By the late 1860s, countless towns and cities across America launched springtime tributes at the graves of fallen soldiers from both sides of the Civil War.
These tributes were often community-wide events during which businesses closed, residents decorated the graves with flowers and flags and recited prayers to honor and remember the fallen.
The historical practice of placing flowers on the graves of the fallen led these events to be widely referred to as “Decoration Day.”
The first national observance of what is now called Memorial Day occurred on May 30, 1868, in the Arlington National Cemetery in Washington DC. The speaker was civil war veteran James A. Garfield, then a member of Congress and a future president.
In 1938, Congress officially approved Memorial Day as a federal holiday.
From 1868 until 1970 Memorial Day was observed annually on May 30. That date was selected because it was not connected to any battle or end date of any war.
Over the years, the scope of Memorial Day was expanded to honor and remember all the members of the United States military who died in World War I and World War II. Korean War, Vietnam War, Operation Desert Storm, the war in Iraq and the war in Afghanistan.
In 1971, Congress decided Memorial Day should be observed annually on the last Monday in May.
Sadly, since then, Memorial Day has largely been replaced by far too many Americans from being a solemn day of remembrance to being the third day of a long holiday weekend.
It is characterized as the unofficial start of the summer vacation season, trips to the ocean, family picnics, and retailers holding sales events.
It is time to restore Memorial Day to what it was intended to be.
It is a time to reflect upon stories like the one below by June Wandrey Mann.
I discovered it two years ago and featured it then in a Spy Letter to the Editor.
It merits repeating.
June Mann served as a First Lieutenant in the U.S. Army Nurse Corps during World War II.
Between 1942 to 1946, she served in Africa, Sicily, Italy, France, and Germany.
In her post war book — Bedpan Commando — she wrote about her experiences. In it she wrote “Working in the shock wards, giving transfusions, was a rewarding, but sad experience. Many wounded soldiers’ faces still haunt my memory.”
Her recollection of one experience in August 1943 while serving in Sicily is especially heartbreaking.
“An eighteen-year-old boy is carried into the shock ward, and he looks up at me trustingly asking, ‘How am I doing, nurse?’ I just kiss his forehead and say, ‘You are doing just fine, soldier.’ He smiles sweetly and says, ‘I was just checking,’ Then he dies. We all cry in private. But not in front of the boys. Never in front of the boys.”

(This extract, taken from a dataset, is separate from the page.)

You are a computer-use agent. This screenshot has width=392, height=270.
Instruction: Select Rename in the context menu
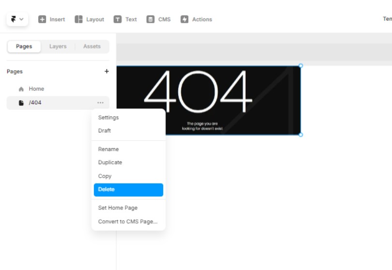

With all due respect to Nurse Mann who was a member of the “greatest generation,” I suggest that at least once on every Memorial Day weekend, it is not only OK, but very appropriate to cry … in private, in front of others, or do both.
We should do so in remembrance of all American military veterans who, as Abraham Lincoln observed in his Gettysburg Address, “gave the last full measure of devotion.”
David Reel is a Public affairs and public relations consultant who lives in Easton.